§ WHAT YOU SHOULD DO
In the records below, swap every "computer-use agent" for "desktop agent" and leave everything else as it is.

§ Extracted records

+ + + +

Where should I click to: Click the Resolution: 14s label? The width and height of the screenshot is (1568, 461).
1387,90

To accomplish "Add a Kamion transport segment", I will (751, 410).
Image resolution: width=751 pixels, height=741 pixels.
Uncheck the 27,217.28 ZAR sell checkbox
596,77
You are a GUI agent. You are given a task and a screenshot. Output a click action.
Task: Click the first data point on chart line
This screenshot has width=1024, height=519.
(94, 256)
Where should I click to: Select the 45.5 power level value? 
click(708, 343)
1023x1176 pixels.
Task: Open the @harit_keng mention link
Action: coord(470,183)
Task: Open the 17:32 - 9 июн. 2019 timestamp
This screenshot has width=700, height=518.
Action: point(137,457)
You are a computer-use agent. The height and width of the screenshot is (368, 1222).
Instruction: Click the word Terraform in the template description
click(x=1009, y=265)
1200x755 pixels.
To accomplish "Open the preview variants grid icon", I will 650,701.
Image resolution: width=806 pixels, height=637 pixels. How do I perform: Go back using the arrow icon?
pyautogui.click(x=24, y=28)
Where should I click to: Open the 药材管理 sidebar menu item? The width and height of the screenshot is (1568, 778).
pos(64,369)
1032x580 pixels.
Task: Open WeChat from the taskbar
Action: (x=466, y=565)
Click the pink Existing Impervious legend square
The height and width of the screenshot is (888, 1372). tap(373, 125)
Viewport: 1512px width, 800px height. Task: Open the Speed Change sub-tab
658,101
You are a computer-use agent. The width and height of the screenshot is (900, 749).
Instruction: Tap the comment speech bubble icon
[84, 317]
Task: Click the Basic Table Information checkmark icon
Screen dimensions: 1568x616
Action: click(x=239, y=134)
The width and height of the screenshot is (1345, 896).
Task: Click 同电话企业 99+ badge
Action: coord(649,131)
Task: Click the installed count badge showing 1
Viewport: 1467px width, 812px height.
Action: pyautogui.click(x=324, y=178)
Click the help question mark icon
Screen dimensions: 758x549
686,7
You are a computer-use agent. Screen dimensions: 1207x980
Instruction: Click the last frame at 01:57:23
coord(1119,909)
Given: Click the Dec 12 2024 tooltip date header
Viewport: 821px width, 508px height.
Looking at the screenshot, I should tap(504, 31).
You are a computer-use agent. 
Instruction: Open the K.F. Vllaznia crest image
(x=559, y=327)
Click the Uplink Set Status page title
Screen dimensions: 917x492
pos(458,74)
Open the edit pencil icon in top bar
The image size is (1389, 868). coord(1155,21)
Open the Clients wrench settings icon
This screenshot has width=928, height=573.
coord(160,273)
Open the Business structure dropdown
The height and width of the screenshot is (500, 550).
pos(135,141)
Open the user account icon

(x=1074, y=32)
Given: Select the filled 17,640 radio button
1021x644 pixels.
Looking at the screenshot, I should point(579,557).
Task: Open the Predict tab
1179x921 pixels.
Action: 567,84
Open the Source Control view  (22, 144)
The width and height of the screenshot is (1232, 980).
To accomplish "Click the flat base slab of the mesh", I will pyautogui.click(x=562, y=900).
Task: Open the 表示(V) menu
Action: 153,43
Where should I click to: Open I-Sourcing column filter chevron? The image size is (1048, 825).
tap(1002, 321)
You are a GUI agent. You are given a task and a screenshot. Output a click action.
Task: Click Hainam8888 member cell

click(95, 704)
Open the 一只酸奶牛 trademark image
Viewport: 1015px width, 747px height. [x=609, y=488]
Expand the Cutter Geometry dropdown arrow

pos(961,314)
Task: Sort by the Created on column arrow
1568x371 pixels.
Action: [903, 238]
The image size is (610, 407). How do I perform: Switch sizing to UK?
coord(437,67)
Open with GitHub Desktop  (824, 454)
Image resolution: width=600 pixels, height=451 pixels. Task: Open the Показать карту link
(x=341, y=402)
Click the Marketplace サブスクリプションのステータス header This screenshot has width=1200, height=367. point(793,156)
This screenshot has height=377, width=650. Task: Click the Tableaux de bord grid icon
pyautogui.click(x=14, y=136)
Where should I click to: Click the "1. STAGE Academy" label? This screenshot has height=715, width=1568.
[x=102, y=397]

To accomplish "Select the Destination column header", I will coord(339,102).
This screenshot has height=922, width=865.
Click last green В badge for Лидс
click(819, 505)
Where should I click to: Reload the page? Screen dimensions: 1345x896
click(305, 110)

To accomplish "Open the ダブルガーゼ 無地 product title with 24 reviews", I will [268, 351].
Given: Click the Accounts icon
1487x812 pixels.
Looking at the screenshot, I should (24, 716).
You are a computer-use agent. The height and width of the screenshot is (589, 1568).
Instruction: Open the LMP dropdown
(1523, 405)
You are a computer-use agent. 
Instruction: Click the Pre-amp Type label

+ + + +

§ EXERCISE RESPONSE
Where should I click to: Click the Resolution: 14s label? The width and height of the screenshot is (1568, 461).
1387,90

To accomplish "Add a Kamion transport segment", I will (751, 410).
Image resolution: width=751 pixels, height=741 pixels.
Uncheck the 27,217.28 ZAR sell checkbox
596,77
You are a GUI agent. You are given a task and a screenshot. Output a click action.
Task: Click the first data point on chart line
This screenshot has width=1024, height=519.
(94, 256)
Where should I click to: Select the 45.5 power level value? 
click(708, 343)
1023x1176 pixels.
Task: Open the @harit_keng mention link
Action: coord(470,183)
Task: Open the 17:32 - 9 июн. 2019 timestamp
This screenshot has width=700, height=518.
Action: point(137,457)
You are a desktop agent. The height and width of the screenshot is (368, 1222).
Instruction: Click the word Terraform in the template description
click(x=1009, y=265)
1200x755 pixels.
To accomplish "Open the preview variants grid icon", I will 650,701.
Image resolution: width=806 pixels, height=637 pixels. How do I perform: Go back using the arrow icon?
pyautogui.click(x=24, y=28)
Where should I click to: Open the 药材管理 sidebar menu item? The width and height of the screenshot is (1568, 778).
pos(64,369)
1032x580 pixels.
Task: Open WeChat from the taskbar
Action: (x=466, y=565)
Click the pink Existing Impervious legend square
The height and width of the screenshot is (888, 1372). tap(373, 125)
Viewport: 1512px width, 800px height. Task: Open the Speed Change sub-tab
658,101
You are a desktop agent. The width and height of the screenshot is (900, 749).
Instruction: Tap the comment speech bubble icon
[84, 317]
Task: Click the Basic Table Information checkmark icon
Screen dimensions: 1568x616
Action: click(x=239, y=134)
The width and height of the screenshot is (1345, 896).
Task: Click 同电话企业 99+ badge
Action: coord(649,131)
Task: Click the installed count badge showing 1
Viewport: 1467px width, 812px height.
Action: pyautogui.click(x=324, y=178)
Click the help question mark icon
Screen dimensions: 758x549
686,7
You are a desktop agent. Screen dimensions: 1207x980
Instruction: Click the last frame at 01:57:23
coord(1119,909)
Given: Click the Dec 12 2024 tooltip date header
Viewport: 821px width, 508px height.
Looking at the screenshot, I should tap(504, 31).
You are a desktop agent. 
Instruction: Open the K.F. Vllaznia crest image
(x=559, y=327)
Click the Uplink Set Status page title
Screen dimensions: 917x492
pos(458,74)
Open the edit pencil icon in top bar
The image size is (1389, 868). coord(1155,21)
Open the Clients wrench settings icon
This screenshot has width=928, height=573.
coord(160,273)
Open the Business structure dropdown
The height and width of the screenshot is (500, 550).
pos(135,141)
Open the user account icon

(x=1074, y=32)
Given: Select the filled 17,640 radio button
1021x644 pixels.
Looking at the screenshot, I should point(579,557).
Task: Open the Predict tab
1179x921 pixels.
Action: 567,84
Open the Source Control view  (22, 144)
The width and height of the screenshot is (1232, 980).
To accomplish "Click the flat base slab of the mesh", I will pyautogui.click(x=562, y=900).
Task: Open the 表示(V) menu
Action: 153,43
Where should I click to: Open I-Sourcing column filter chevron? The image size is (1048, 825).
tap(1002, 321)
You are a GUI agent. You are given a task and a screenshot. Output a click action.
Task: Click Hainam8888 member cell

click(95, 704)
Open the 一只酸奶牛 trademark image
Viewport: 1015px width, 747px height. [x=609, y=488]
Expand the Cutter Geometry dropdown arrow

pos(961,314)
Task: Sort by the Created on column arrow
1568x371 pixels.
Action: [903, 238]
The image size is (610, 407). How do I perform: Switch sizing to UK?
coord(437,67)
Open with GitHub Desktop  (824, 454)
Image resolution: width=600 pixels, height=451 pixels. Task: Open the Показать карту link
(x=341, y=402)
Click the Marketplace サブスクリプションのステータス header This screenshot has width=1200, height=367. point(793,156)
This screenshot has height=377, width=650. Task: Click the Tableaux de bord grid icon
pyautogui.click(x=14, y=136)
Where should I click to: Click the "1. STAGE Academy" label? This screenshot has height=715, width=1568.
[x=102, y=397]

To accomplish "Select the Destination column header", I will coord(339,102).
This screenshot has height=922, width=865.
Click last green В badge for Лидс
click(819, 505)
Where should I click to: Reload the page? Screen dimensions: 1345x896
click(305, 110)

To accomplish "Open the ダブルガーゼ 無地 product title with 24 reviews", I will [268, 351].
Given: Click the Accounts icon
1487x812 pixels.
Looking at the screenshot, I should (24, 716).
You are a desktop agent. The height and width of the screenshot is (589, 1568).
Instruction: Open the LMP dropdown
(1523, 405)
You are a desktop agent. 
Instruction: Click the Pre-amp Type label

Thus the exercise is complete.